Pollution, ou bien dangerosité d’un produit…. un site internet sécurisé vient d’être ouvert pour recueillir les alertes en matière environnementale et de santé publique, a annoncé mardi 9 avril 2019 la Commission de déontologie et des alertes (CNDASPE), à l’origine de cette plateforme.

Cette instance indépendante, créée par la loi, a entre autres missions de faire remonter les signalements du public sur les atteintes sanitaires et environnementales, qu’elles affectent la nature, les consommateurs, les travailleurs, etc.

À charge pour elle de les transmettre aux ministres compétents puis d’assurer le suivi de leurs réponses, tout en garantissant une confidentialité permettant de protéger le lanceur d’alerte.

Les signalements peuvent être déposés sur le site sécurisé www.alerte-sante-environnement-deontologie.fr.

Plusieurs principes encadrent la démarche, notamment que la source (riverain, salarié d’une entreprise, association etc) soit identifiable et crédible.

La Commission instruit, et transmet au gouvernement les cas plausibles.
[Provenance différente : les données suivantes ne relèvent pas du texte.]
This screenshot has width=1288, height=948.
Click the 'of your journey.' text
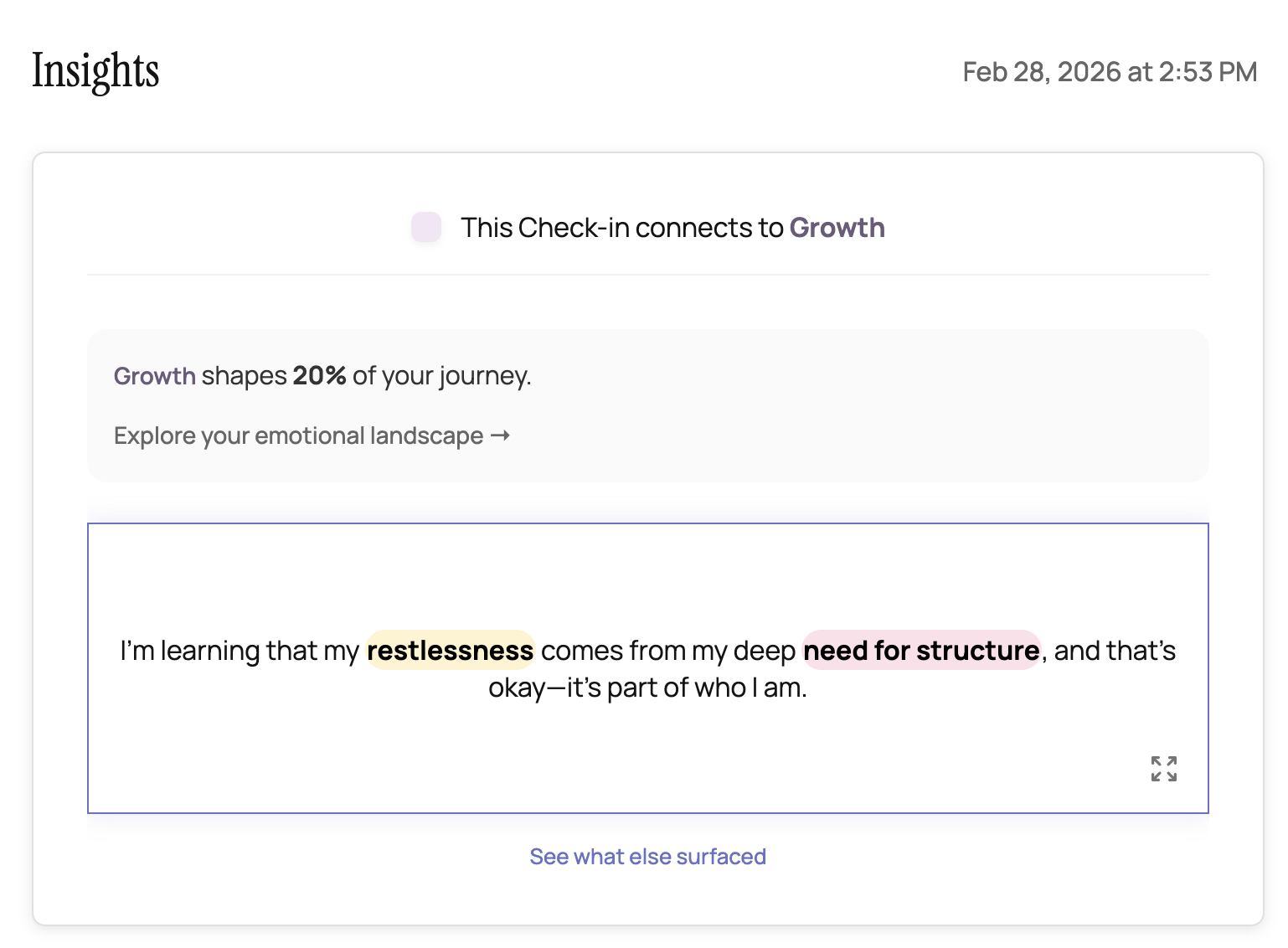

Une fois transmis, « notre principal défi sera de faire en sorte que tous ces signalements ne restent pas sans suite », a souligné le président de la CNDASPE, Denis Zmirou-Navier, professeur de médecine et spécialiste de santé publique.

La Commission, qui compte 22 membres (parlementaires, membres du Conseil d’État, personnalités qualifiées en droit de l’environnement, évaluation des risques…), peut aussi s’auto-saisir.

Certains signalements relèvent, en première instance, de référents spécialisés, comme les effets secondaires des médicaments à signaler sur le portail du ministère de la Santé.

Mais « si le message n’est pas entendu, ce signalement peut venir à la Commission », dit M. Zmirou-Navier, évoquant une compétence sur « tous les sujets, tout ce qui a trait à l’environnement et la santé publique ».

La CNDASPE, chargée aussi d’harmoniser les règles déontologiques des organismes d’expertise, a été installée en 2017 en présence de la pneumologue Irène Frachon, qui avait dénoncé le scandale du Mediator.

Mardi 9 avril le professeur de médecine Alain Grimfeld, chargé avec une vingtaine de scientifiques d’épauler la Commission, a émis le souhait « qu’elle redonne confiance à la population ». « On a là une structure solide, avec des gens soucieux de l’intérêt général et suffisamment courageux », a-t-il dit.

La France est un des quelques pays à s’être dotés d’une législation protégeant les lanceurs d’alertes, placés sous la protection du Défenseur des droits (les collaborateurs d’entreprises devant avoir cependant alerté d’abord en interne pour en bénéficier).